On top of these, combination features require a subfeature key, which is itself a JSON object. Its keys can be any string (though it helps to be descriptive), and its values are the JSON objects which define those subfeatures, sans output_feature_name (because those are not required). Note that each subfeature may have a different source_table key, which allows the subfeatures to come from different input tables.

For linear combinations, each subfeature must further contain a weight key, which is a number that determines the coefficients of each feature in the linear combination.

Minimum and maximum combination

As before, let’s make up some data to illustrate this.

input_table <- data.frame(
  id = c(1, 1, 1, 1, 2, 2, 2, 2),
  diagnosis = c("A", "A", "A", "A", "A", "A", "B", "B")
)

input_table
#>   id diagnosis
#> 1  1         A
#> 2  1         A
#> 3  1         A
#> 4  1         A
#> 5  2         A
#> 6  2         A
#> 7  2         B
#> 8  2         B

Suppose we want to find the number of times a patient has been diagnosed with “A” or the number of times they have been diagnosed with “B”, whichever is greater.

The number of “A” diagnoses would ordinarily be specified using the following JSON:

{
    "output_feature_name": "num_A",
    "source_table": "input_table",
    "transformation_type": "count",
    "absent_default_value": 0,
    "grouping_column": "id",
    "filter": {
        "column": "diagnosis",
        "type": "in",
        "value": ["A"]
    }
}

and the number of “B” diagnoses would be exactly identical to this, except with “A” replaced with “B”.

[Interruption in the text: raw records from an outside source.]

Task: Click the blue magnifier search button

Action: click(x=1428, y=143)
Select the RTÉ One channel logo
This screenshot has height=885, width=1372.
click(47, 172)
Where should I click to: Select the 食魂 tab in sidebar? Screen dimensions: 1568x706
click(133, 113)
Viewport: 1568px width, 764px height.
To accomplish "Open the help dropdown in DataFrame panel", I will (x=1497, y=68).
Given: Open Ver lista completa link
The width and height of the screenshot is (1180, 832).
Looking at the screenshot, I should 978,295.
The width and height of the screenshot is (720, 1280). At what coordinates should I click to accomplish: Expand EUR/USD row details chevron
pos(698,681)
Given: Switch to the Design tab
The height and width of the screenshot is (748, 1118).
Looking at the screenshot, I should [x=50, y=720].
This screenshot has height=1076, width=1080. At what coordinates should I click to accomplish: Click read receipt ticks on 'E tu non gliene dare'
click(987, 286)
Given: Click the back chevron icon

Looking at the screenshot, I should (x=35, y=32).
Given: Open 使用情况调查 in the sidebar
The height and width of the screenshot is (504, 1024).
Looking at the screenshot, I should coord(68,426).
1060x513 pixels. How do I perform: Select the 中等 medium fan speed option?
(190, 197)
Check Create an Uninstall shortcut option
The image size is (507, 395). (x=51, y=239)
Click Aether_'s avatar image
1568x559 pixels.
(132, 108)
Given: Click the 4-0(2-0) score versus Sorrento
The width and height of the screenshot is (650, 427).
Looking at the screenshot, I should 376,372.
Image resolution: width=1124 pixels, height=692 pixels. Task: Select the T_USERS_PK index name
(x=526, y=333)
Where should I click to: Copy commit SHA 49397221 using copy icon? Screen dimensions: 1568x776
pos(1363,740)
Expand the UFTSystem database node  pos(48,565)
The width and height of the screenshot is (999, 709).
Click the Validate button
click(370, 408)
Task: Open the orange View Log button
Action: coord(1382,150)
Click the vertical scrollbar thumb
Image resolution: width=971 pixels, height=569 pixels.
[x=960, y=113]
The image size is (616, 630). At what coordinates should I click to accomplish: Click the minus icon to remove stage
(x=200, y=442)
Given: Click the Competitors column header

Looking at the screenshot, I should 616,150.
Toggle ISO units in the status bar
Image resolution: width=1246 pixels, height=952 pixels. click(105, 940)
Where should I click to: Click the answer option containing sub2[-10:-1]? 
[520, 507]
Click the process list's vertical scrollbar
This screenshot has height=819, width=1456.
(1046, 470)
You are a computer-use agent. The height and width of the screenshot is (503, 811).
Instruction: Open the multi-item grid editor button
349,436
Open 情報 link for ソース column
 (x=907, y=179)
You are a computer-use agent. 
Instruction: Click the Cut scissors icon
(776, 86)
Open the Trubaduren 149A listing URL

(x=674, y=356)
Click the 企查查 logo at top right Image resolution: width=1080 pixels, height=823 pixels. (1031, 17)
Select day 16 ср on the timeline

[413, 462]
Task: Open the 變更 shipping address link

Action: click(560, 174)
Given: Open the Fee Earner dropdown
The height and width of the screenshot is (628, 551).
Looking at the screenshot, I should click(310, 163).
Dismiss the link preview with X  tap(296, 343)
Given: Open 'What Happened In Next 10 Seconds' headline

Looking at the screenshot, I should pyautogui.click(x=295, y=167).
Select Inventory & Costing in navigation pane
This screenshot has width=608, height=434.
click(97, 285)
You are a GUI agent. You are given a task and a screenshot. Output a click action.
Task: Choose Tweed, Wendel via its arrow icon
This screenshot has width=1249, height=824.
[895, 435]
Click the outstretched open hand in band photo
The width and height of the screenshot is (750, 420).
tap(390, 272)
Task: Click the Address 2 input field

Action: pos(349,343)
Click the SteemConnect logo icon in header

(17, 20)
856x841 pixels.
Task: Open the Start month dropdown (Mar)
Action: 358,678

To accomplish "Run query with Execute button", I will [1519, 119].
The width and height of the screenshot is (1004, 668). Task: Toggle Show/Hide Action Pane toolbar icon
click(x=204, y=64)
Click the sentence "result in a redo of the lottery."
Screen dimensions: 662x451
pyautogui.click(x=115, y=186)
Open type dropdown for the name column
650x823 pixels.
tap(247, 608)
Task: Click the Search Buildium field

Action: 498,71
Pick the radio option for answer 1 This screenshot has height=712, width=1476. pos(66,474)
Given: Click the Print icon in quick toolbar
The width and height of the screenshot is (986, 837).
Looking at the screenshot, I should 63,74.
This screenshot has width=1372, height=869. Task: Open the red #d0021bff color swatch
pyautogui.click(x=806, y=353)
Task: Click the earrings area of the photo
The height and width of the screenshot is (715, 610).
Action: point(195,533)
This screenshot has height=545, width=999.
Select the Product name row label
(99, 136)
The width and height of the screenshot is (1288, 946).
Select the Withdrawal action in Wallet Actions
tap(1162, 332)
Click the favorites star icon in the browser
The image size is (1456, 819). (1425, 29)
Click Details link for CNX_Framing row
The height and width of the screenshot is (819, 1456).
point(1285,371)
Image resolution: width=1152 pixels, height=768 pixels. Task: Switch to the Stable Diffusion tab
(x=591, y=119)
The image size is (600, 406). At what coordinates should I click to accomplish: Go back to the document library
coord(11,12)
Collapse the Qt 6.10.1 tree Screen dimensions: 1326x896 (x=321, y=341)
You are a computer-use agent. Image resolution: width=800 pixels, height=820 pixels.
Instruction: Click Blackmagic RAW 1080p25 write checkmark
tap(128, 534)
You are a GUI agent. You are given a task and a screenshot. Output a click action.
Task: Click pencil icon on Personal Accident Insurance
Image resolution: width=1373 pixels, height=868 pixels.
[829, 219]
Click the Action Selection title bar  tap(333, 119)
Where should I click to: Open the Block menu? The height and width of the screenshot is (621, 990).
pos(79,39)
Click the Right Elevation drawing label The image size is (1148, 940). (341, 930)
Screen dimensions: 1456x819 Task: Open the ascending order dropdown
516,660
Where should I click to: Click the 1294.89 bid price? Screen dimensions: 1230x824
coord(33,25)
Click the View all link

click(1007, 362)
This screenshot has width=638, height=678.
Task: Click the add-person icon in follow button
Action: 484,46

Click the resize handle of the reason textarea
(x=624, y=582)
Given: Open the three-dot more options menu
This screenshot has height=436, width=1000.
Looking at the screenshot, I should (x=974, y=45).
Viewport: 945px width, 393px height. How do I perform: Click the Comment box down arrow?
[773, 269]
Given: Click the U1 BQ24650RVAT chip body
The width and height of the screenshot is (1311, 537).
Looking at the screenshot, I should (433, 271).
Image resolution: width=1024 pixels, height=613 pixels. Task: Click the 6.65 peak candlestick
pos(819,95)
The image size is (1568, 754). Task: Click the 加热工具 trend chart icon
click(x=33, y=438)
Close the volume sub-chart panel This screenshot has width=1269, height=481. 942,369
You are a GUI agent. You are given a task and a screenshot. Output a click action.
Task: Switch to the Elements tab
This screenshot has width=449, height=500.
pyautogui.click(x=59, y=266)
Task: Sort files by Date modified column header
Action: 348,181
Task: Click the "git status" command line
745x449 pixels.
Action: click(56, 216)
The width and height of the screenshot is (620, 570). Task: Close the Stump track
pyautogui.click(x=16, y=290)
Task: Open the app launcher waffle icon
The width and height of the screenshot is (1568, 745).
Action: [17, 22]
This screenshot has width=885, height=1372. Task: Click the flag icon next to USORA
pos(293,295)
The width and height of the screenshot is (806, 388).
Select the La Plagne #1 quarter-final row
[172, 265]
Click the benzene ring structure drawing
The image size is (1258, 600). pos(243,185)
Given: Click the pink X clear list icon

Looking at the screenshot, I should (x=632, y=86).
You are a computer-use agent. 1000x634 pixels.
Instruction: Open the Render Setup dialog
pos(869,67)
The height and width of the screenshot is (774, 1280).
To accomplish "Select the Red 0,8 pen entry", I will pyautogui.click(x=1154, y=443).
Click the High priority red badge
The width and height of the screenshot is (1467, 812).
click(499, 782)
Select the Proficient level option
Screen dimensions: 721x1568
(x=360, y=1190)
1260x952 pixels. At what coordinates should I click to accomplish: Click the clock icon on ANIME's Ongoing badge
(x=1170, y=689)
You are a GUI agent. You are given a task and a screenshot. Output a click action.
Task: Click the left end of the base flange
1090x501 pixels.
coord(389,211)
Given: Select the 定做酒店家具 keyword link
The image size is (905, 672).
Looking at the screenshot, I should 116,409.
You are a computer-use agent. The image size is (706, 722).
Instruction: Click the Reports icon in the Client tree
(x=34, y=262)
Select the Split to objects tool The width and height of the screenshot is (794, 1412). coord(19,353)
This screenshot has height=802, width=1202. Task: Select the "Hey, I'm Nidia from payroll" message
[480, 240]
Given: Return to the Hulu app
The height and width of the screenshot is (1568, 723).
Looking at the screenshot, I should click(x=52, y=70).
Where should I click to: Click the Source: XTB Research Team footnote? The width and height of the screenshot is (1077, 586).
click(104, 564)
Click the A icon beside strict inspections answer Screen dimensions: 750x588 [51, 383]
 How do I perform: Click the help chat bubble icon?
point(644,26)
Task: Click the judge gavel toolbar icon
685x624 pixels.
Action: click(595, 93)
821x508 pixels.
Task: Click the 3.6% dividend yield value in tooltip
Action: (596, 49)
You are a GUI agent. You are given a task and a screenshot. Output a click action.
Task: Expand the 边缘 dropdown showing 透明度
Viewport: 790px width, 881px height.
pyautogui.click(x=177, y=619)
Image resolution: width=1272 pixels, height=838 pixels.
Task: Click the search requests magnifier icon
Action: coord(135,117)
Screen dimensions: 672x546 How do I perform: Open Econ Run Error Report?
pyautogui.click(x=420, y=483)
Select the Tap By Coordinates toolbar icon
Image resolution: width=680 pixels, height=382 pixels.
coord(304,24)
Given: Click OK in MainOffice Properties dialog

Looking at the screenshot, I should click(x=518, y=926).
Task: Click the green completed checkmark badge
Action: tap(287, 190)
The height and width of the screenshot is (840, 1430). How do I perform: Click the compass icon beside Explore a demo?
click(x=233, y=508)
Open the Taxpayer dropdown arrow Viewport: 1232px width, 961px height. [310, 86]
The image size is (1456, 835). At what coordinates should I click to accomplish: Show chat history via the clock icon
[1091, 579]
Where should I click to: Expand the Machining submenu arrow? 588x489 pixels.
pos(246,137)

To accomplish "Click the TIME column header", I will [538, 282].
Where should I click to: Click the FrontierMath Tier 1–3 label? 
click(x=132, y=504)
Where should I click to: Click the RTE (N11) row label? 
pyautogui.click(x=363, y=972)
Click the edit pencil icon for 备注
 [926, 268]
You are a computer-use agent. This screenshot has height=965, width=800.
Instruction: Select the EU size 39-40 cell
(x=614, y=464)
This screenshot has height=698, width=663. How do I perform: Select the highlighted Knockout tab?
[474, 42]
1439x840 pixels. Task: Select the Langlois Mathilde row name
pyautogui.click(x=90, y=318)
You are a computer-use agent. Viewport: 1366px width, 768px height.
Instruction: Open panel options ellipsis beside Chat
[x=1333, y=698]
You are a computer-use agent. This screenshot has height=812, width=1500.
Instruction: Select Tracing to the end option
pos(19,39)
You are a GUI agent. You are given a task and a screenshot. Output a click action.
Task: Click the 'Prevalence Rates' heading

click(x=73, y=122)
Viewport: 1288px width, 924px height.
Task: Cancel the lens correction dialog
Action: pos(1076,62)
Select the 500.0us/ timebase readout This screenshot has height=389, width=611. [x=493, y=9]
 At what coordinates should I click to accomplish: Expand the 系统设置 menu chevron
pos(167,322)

The combination feature we seek can thus be specified as in json_examples/combination1.json. Each subfeature is exactly the same as above, except that the output_feature_name key is omitted:

{
  "output_feature_name": "max_of_A_and_B",
  "transformation_type": "combine_max",
  "subfeature": {
    "num_A": {
      "source_table": "input_table",
      "grouping_column": "id",
      "transformation_type": "count",
      "absent_default_value": 0,
      "filter": {
        "column": "diagnosis",
        "type": "in",
        "value": [
          "A"
        ]
      }
    },
    "num_B": {
      "source_table": "input_table",
      "grouping_column": "id",
      "transformation_type": "count",
      "absent_default_value": 0,
      "filter": {
        "column": "diagnosis",
        "type": "in",
        "value": [
          "B"
        ]
      }
    }
  }
}

Running this gives us the expected values of 4 and 2 for the two patients respectively:

results <- run_pipeline(
  data_sources = list(input_table = input_table),
  feature_filenames = "json_examples/combination1.json"
)

results$features
#>   id max_of_A_and_B
#> 1  1              4
#> 2  2              2

Linear combination

Linear combinations allow you to calculate, for example, a weighted sum of two features. Suppose we want to assign a score of 10 for every “A” diagnosis and 20 for every “B” diagnosis. We can use the same JSON as above, but with two minor modifications:

  • the transformation_type key set to combine_linear
  • the weight key is added to each subfeature, with an appropriate value

The result is json_examples/combination2.json:

{
  "output_feature_name": "linear",
  "transformation_type": "combine_linear",
  "subfeature": {
    "A_score": {
      "weight": 10,
      "source_table": "input_table",
      "grouping_column": "id",
      "transformation_type": "count",
      "absent_default_value": 0,
      "filter": {
        "column": "diagnosis",
        "type": "in",
        "value": [
          "A"
        ]
      }
    },
    "B_score": {
      "weight": 20,
      "source_table": "input_table",
      "grouping_column": "id",
      "transformation_type": "count",
      "absent_default_value": 0,
      "filter": {
        "column": "diagnosis",
        "type": "in",
        "value": [
          "B"
        ]
      }
    }
  }
}

and running it:

results <- run_pipeline(
  data_sources = list(input_table = input_table),
  feature_filenames = "json_examples/combination2.json"
)

results$features
#>   id linear
#> 1  1     40
#> 2  2     60

Note that for a simple unweighted sum of features, all weights can be set to 1; and to take the difference between two features, one weight can be set to 1 and the other to -1.

See also

Feature 3 in the LTC example vignette is an example of a combination feature, in this case, a sum of three subfeatures.